Superior Court Applies Affiliate Privilege Doctrine To Dismiss Tortious Interference Claim Against Controller, While Sustaining Fraud Claims Against LLC Managers

Surf’s Up Legacy Partners, LLC v. Virgin Fest, LLC, C.A. No. N19C-11-092 PRW CCLD (Del. Super. Jan. 13, 2021)

In adjudicating a dispute over a scuttled deal in the music festival industry, the Delaware Superior Court applied the so-called affiliate privilege doctrine, which can immunize a controller from tort liability for its affiliates’ contractual breaches, and addressed the viability of fraud claims against individual managers of certain LLCs.

First, the Court explained that affiliate privilege is a doctrine that can justify dismissing a claim for tortious interference with contract against a controller. So long as a controller does not face non-conclusory factual allegations of having induced—in bad faith—its affiliates to breach their contractual obligations, the controller may invoke this defense to avoid what otherwise would be a backdoor disregarding of the corporate form, piercing of the corporate veil, or a framework of respondeat superior. Here, the Court found the controller to be an affiliate of parties to the underlying contract in the circumstances and concluded the complaint lacked non-conclusory allegations that the controller had acted in bad faith, as opposed to having acted with legitimate economic goals.
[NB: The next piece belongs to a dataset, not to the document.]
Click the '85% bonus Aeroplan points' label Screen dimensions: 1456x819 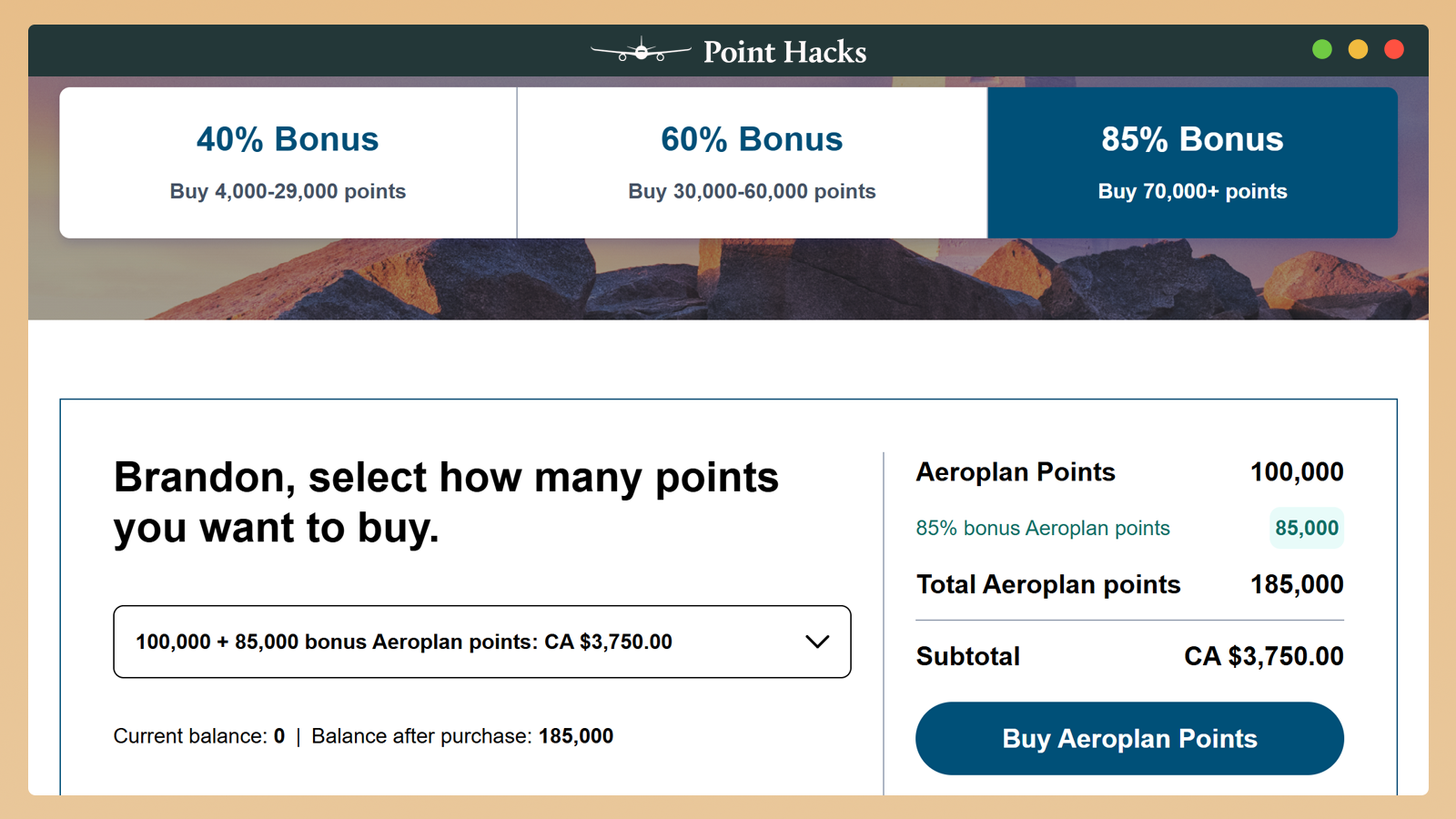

Next, addressing fraud claims against individual managers of certain LLCs, the Court applied a plain-meaning analysis to determine that, although one provision of the contract disclaimed liability against individual signatories generally, a separate exclusive-remedies provision explicitly permitted fraud-based claims. Having found the contract allowed such claims—and noting that Delaware law does not permit contracts to insulate against intentional fraud—the Court sustained the fraud-based counterclaims after determining that defendants pled them with the requisite particularity and that they were not bootstrapped breach-of-contract claims.